EXERCISE OBJECTIVE: In the article on bad ideas in real estate below, list every risk of owning real estate that the text names.

DOCUMENT EXTRACT:

——

Bad Ideas in Real Estate

Monday, August 2nd, 2010

I have seen a lot of activity over the years with people and agents making some big mistakes in dealing with their Real Estate transactions. In today’s markets, where we are dealing with new market conditions, new government rules and regulations, and other distractions, the mistakes are getting bigger and more expensive. Here are some bad ideas that I have seen in the past few months that are singularly wrong and cost the homeowner or homebuyer an exceptional amount of money and concurrent dissatisfaction.

1) When in a short sale, continue to pay the mortgage. There are no words to describe how wrong this idea is. The ‘theory’ behind this is that if you continue to pay your mortgage, the bank will want to work with you. Let me pose this idea, what incentive does the bank have to take less than what is owed on the mortgage when the mortgagee is paying it on time? Well, the answer is pretty simple, NONE. Anyone, including a financial institution will only work in this situation to limit the loss they are going to take. If you are paying your mortgage, they are not losing anything. The reason you have to sell your home short is because you cannot afford it. Paying the mortgage during the short sale process will delay and possibly deny the completion of the sale. This idea was proposed recently by a real estate agent. Be careful to listen to what even the ‘experts’ say.

2) It’s Okay to invest in properties and take a negative monthly income. This idea came about during the meteoric rise in Real Estate prices during the recent bubble. I have a better idea; give me the money you lose every month. Seriously, if you make an investment, you should expect a return on it. If you purchase a CD from a financial institution, do you not expect a monthly return? Real Estate investments should provide a return in line with the risk one takes for owning real estate. The risks include, damage, maintenance, loss of income on vacancies, and the like. Using this guideline, you should expect 13 to 15% return on your money invested. Using a spreadsheet that calculates your costs, income, etc., today’s market provides a large number of candidate properties that will give you this or a higher return.

——

RECORD LIST:
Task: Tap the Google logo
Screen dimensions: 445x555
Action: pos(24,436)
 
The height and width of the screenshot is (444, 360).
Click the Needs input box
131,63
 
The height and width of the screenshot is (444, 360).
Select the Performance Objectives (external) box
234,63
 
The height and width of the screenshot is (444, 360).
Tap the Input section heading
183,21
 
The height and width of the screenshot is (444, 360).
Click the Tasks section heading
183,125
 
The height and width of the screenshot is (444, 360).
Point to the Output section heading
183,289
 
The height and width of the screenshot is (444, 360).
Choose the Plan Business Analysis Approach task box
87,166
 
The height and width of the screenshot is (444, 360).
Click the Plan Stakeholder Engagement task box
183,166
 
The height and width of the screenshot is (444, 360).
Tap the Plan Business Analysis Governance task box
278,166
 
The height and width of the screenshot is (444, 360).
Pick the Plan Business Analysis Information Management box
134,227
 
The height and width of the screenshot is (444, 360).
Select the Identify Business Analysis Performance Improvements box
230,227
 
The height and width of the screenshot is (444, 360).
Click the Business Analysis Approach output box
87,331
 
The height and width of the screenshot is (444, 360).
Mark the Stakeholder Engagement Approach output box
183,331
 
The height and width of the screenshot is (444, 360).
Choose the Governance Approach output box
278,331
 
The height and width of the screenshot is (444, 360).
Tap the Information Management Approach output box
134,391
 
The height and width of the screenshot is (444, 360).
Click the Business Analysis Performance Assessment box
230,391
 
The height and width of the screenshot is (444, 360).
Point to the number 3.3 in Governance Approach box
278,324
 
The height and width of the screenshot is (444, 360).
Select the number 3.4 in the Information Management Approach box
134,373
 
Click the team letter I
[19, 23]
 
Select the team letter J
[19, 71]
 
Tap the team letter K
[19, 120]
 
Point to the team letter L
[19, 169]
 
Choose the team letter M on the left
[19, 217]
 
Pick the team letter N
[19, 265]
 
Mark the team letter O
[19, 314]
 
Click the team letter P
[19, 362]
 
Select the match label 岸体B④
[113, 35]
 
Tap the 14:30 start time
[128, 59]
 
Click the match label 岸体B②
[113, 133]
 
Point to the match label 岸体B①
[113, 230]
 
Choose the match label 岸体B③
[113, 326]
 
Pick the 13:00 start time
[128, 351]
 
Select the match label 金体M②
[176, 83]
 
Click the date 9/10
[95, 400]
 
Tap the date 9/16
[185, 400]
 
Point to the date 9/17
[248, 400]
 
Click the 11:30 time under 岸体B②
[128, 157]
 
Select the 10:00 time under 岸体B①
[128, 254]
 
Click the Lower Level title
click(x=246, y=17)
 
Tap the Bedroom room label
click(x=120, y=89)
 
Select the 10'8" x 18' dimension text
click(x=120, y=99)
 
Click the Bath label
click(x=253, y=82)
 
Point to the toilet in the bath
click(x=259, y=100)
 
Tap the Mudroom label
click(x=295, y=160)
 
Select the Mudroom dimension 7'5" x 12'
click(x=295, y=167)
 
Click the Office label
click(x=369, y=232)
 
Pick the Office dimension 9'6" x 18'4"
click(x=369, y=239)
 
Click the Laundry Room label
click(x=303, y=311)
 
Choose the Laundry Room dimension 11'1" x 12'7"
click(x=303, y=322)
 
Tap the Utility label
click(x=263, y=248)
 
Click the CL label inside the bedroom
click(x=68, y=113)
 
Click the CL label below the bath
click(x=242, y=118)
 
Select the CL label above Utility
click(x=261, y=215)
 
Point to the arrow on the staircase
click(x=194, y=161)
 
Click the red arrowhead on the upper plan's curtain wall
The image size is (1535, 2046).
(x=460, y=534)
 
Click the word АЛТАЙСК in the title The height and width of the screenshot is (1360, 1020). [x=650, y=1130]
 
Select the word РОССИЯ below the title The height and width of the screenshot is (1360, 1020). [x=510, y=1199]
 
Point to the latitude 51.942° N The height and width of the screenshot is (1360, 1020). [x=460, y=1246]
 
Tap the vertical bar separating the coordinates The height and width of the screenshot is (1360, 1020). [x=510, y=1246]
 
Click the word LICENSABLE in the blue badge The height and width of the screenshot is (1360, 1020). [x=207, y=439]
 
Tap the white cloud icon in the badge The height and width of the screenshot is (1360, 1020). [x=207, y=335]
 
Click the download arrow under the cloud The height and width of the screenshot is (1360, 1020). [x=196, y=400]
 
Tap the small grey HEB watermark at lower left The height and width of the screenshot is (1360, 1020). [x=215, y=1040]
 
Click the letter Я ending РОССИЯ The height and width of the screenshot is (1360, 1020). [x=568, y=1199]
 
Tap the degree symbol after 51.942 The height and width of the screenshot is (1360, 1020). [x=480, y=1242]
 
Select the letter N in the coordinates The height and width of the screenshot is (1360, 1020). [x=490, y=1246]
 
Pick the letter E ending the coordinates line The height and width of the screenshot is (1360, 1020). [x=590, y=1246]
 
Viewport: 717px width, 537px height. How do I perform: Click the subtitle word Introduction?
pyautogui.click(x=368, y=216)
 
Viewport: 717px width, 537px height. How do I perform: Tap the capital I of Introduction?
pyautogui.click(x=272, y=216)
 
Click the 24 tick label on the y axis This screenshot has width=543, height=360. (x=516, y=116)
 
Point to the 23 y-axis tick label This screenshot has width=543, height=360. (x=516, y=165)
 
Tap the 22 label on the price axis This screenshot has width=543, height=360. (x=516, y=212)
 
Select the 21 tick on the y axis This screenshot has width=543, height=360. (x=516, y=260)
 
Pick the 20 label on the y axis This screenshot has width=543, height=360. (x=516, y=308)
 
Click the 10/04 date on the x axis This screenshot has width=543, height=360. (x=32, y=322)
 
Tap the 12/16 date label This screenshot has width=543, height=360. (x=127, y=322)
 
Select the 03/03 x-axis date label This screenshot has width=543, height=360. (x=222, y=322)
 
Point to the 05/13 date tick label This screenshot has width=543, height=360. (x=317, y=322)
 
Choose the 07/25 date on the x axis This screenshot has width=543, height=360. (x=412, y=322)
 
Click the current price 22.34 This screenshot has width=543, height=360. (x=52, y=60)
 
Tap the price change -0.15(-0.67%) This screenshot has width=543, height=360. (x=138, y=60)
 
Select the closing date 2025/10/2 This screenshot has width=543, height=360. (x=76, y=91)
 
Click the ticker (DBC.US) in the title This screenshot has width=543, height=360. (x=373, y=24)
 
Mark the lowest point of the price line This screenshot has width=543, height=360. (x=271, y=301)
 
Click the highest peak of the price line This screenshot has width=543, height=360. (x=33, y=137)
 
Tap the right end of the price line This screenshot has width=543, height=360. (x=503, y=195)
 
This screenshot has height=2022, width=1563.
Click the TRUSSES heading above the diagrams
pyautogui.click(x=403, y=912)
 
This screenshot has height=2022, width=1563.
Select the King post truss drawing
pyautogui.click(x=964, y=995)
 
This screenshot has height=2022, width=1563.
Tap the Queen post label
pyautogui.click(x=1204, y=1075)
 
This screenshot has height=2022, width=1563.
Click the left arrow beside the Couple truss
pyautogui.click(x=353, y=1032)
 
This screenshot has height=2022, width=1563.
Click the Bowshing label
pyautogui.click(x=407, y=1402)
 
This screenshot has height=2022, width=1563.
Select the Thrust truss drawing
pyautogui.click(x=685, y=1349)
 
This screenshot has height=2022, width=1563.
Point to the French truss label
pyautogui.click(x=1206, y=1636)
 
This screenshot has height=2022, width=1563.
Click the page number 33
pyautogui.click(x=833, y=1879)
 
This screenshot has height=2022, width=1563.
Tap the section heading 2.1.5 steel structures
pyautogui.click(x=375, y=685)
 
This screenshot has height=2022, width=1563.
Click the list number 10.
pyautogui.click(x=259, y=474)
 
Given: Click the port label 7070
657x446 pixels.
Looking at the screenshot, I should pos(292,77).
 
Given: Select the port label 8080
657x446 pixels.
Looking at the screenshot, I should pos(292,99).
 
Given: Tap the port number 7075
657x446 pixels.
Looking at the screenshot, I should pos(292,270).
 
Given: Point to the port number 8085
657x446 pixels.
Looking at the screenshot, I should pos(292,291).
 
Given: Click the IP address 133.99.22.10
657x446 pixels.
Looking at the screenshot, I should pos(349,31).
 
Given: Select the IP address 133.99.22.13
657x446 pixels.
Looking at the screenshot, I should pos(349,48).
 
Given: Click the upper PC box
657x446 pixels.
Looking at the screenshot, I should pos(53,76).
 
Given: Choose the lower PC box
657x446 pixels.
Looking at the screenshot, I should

——

SOLUTION TO THE PROBLEM: Damage, maintenance, loss of income on vacancies